Я все думал, когда же этот дурацкий сон, наконец, кончится. Когда же проснусь, и все снова будет хорошо. Я смутно помню те дни. Плохо помню его похороны. Помню много людей и свежее такое солнечное утро, как будто и не случилась эта страшная несправедливость. Помню его лицо. Спокойное, умиротворенное, почти детское еще. Пятнадцать лет. Всего пятнадцать! Так мало времени и так много планов…
Я очнулся от этой дремы где-то в апреле. Помню, сидел на скамейке в яблоневом саду и рисовал, и вдруг на меня обрушилось осознание, что его действительно больше нет. Меня охватило отчаяние. Такое глубокое и бесконечное отчаяние. Словно оказался на дне глубокой-глубокой ямы, из которой нет никакого выхода. Тьма окружала меня, и я растворялся в ней. Только сердце пыталось сопротивляться, сжимаясь в комок. Закричать бы. Но я не мог. Залезть в самый укромный уголок и исчезнуть, словно меня и не было никогда. Зачем я вообще на этом свете? Кому я нужен? Чувство беспомощности поглотило меня. Я не мог ничего изменить, исправить, повернуть время вспять! Мир поблек без него. Никогда больше не увижу его. Не услышу его голос, его смех. Не пройдемся вместе после школы, не поболтаем о его великих планах…
Мне хотелось выть и лезть на стены. Я перестал есть и спать. Если и засыпал, то мне снился один и тот же сон. Заснеженный сад и он, на коленях, ко мне спиной. Я подходил к нему, он был холоден и неподвижен. И я просыпался от собственного крика.
6
В один из вечеров при свете настольной лампы я рисовал свой комикс. Мою прекрасную Амазонку в пылу сражения с каким-то совершенно отвратительным монстром, но у меня не получалось. Я изрисовал десяток листов и, окончательно разозлившись, разорвал последний. Дверь в комнату открылась и вошла мать, я притворился, что не заметил ее, взял новый лист и нарисовал на нем загогулину. Мать села на край кровати и в молчании смотрела на меня. К загогулине я пририсовал еще загогулину, получилось очертание лица. «Вальтер», – тихо сказала она. Я не отреагировал, набросал пару штрихов, получились плотно сжатые губы и нос. «Я знаю, что тебе тяжело», – продолжила она. Ну да. В нашей семье никогда не принято было общаться друг с другом, каждый жил своей жизнью, и меня это идеально устраивало. Не надо нарушать традиции. Я аккуратно нарисовал один глаз, потом другой. А она тем временем продолжала говорить, что-то о том, чтобы я раскрыл свою душу, что она меня понимает и хочет мне помочь, что готова выслушать все мои проблемы. Вот уж нет! Я добавил ресницы, потом подумал и сделал их длиннее. Раньше вам не интересны были мои проблемы, а теперь вдруг все стало очень важно. «Я знаю одного очень хорошего доктора». Так, стоп, доктора? Я собирался дорисовать кудряшек, но при упоминании какого-то доктора мой карандаш завис в воздухе, и я прислушался. «Альберт очень хороший доктор, он работает с подростками уже почти двадцать лет, он психолог, дети его просто обожают». Альберт, психолог, дети… Бред какой-то. Не нужен мне доктор. Я продолжил рисовать. Так, шея, плечо, рука, в руке меч. Или копье? «Вальтер, я записала тебя на следующий понедельник». Все-таки копье, тогда так, руку надо перерисовать. Она посидела еще какое-то время на краю кровати, глядя на меня. Потом кивнула, то ли сама себе, то ли мне и вышла из комнаты.

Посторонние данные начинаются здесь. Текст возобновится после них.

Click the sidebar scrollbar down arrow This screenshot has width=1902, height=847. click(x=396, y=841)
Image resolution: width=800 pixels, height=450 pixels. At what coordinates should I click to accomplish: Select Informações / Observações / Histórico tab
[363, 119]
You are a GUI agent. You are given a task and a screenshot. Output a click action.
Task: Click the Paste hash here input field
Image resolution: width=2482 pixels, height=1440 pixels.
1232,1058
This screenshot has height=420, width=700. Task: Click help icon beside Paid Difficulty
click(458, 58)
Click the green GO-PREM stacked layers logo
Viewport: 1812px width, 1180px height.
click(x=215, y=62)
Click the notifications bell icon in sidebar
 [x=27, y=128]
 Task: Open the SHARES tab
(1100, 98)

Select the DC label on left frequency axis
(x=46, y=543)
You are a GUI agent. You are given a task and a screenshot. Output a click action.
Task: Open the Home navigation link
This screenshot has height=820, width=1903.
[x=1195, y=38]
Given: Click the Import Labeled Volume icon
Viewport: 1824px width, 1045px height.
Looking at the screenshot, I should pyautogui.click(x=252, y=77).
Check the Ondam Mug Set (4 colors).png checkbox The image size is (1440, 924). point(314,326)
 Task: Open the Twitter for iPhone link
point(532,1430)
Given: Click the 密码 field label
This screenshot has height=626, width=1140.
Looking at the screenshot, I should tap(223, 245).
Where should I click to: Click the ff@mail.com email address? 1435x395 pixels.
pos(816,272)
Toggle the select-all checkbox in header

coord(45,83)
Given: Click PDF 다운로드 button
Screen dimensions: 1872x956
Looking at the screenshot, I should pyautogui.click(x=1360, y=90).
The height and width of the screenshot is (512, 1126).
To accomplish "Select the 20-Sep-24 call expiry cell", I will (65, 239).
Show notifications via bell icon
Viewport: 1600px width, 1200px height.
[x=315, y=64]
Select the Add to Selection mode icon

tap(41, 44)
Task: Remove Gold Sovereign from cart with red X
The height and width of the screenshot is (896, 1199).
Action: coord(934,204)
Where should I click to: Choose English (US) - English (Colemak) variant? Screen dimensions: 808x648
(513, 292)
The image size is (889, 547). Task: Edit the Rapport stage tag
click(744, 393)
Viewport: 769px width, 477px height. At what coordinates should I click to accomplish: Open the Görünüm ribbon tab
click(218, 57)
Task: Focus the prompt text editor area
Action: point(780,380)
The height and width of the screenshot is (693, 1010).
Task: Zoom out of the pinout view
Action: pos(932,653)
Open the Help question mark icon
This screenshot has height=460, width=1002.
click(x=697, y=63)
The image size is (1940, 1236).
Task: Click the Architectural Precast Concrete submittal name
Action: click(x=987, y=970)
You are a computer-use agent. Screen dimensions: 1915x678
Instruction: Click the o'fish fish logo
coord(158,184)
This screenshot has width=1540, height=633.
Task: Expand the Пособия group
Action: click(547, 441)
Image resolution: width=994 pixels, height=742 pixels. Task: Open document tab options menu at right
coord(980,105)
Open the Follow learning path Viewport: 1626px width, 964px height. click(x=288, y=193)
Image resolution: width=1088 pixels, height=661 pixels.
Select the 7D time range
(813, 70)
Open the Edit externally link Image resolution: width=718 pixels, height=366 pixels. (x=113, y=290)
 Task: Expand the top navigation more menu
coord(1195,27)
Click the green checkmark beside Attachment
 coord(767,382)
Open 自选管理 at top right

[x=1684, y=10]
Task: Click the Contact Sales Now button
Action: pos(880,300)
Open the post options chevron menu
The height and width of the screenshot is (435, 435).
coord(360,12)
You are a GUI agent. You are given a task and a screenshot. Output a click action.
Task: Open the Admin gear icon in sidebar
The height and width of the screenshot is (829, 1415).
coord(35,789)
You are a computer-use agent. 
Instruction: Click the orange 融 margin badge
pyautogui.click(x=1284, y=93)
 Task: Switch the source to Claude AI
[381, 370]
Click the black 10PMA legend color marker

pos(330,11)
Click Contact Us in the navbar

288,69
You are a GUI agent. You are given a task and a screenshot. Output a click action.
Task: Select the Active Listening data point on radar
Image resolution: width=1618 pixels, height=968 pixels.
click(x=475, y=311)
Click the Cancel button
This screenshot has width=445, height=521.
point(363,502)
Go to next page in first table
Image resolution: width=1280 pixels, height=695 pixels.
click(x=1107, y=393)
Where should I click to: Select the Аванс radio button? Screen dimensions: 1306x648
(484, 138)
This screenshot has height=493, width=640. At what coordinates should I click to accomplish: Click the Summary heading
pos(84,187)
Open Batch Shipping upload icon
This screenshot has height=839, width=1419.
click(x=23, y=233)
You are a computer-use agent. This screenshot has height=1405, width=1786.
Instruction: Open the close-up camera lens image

В понедельник мы отправились к Альберту. Он был из тех экспертов, которых обожают взрослые и считают, что они очень помогают их детям. Ну-ну. Дети Альберта не любили. Подростки тоже. Я лежал на кушетке в его кабинете, он сидел рядом в кресле и делал какие-то пометки в большом блокноте. Не знаю, почему считается, что лежание на кушетке способствует тому, чтобы раскрыть свою душу незнакомому человеку, которому ты даже не симпатизируешь. Я лежал и рассматривал картину на противоположной стене. На ней был изображен летний луг и маленькая девочка, играющая с большой пастушьей собакой.